■ **Page**:
-----

De même, dans la rédaction actuelle du projet de loi, de graves incertitudes demeurent sur la doctrine grâce à laquelle les CDAC pourront statuer. C’est pourquoi le groupe socialiste proposera de renforcer le caractère à la fois partenarial, programmatique et prescripteur des schémas de cohérence territoriale en matière commerciale, notamment en rendant obligatoire ce volet lors de l’élaboration du SCOT.
Les SCOT, étroitement liés aux bassins de vie, représentent à nos yeux l’échelon pertinent pour déterminer, y compris, si les élus le souhaitent, secteur par secteur, le type de commerce autorisé ainsi que les surfaces visées en fonction des besoins repérés et de la logique d’aménagement du territoire.
Bien entendu, l’articulation devra être assurée à l’échelon communal avec les plans locaux d’urbanisme. Le maire, appelé à délivrer in fine le permis de construire, et le président du SCOT doivent veiller conjointement, en liaison avec l’EPCI compétent en matière économique, à rapprocher l’offre des consommateurs tout en garantissant les équilibres fonctionnels, la qualité environnementale des équipements et la durabilité des aménagements.

-----

■ **Données fournies**:
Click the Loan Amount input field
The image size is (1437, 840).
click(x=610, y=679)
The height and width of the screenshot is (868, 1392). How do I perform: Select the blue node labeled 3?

-----

■ **Travail demandé**:
1. Répondez à ces questions d'après le texte sur les schémas de cohérence territoriale :
(a) Quel volet le groupe socialiste proposera-t-il de rendre obligatoire lors de l'élaboration du SCOT ?
(b) Avec quels plans l'articulation devra-t-elle être assurée à l'échelon communal ?
(c) Qui est appelé à délivrer in fine le permis de construire ?
2. Écrivez la suite du texte sur les schémas de cohérence territoriale et l'urbanisme commercial.
Les lignes n'ont aucun rôle dans ce travail.

■ **Réponses par consigne**:
1.
(a) Le volet commercial.
(b) Avec les plans locaux d'urbanisme.
(c) Le maire.

2.
Je ne peux clore le sujet de l’urbanisme commercial sans vous faire part de mon interrogation sur le fait que le Parlement est invité à légiférer sur des dispositions en matière commerciale dont le Gouvernement n’a pas estimé nécessaire d’évaluer l’impact, au point de nous annoncer il y a quelques jours qu’un autre projet de loi suivra, dans quelques mois, pour apporter les ajustements nécessaires. Comprenne qui pourra !
Il eût été de bonne politique d’approfondir la prospective, de prendre le temps de réfléchir et de travailler ensemble sur les dispositifs, plutôt que de s’y reprendre à deux fois dans un délai si rapproché, au risque de multiplier les contentieux.
Une précipitation similaire s’observe sur un autre sujet qui tient à cœur au groupe socialiste, je veux parler de la réforme du livret A.
Madame la ministre, le livret A, créé en 1818, a été « modernisé » à chacune des étapes de l’évolution du mode de vie des Français et de l’économie de notre pays. Pourtant, le texte que vous nous proposez aujourd’hui s’inscrit en fondamentale rupture avec la philosophie politique et la tradition qui font du livret A le premier livret d’épargne populaire accessible à tous.
Accessible, il le fut tout d’abord aux travailleurs afin qu’ils puissent mettre quelque argent de côté tout en participant au rétablissement de l’économie. Puis, il fut le premier compte bancaire accessible aux femmes sans la tutelle de leurs maris.
Tout cela perdure jusqu’à aujourd’hui pour qui veut préparer l’avenir de ses petits-enfants, pour qui veut placer son épargne tout en contribuant – sans le savoir – au logement pour tous, ou pour qui a besoin d’un compte alors qu’il est interdit bancaire.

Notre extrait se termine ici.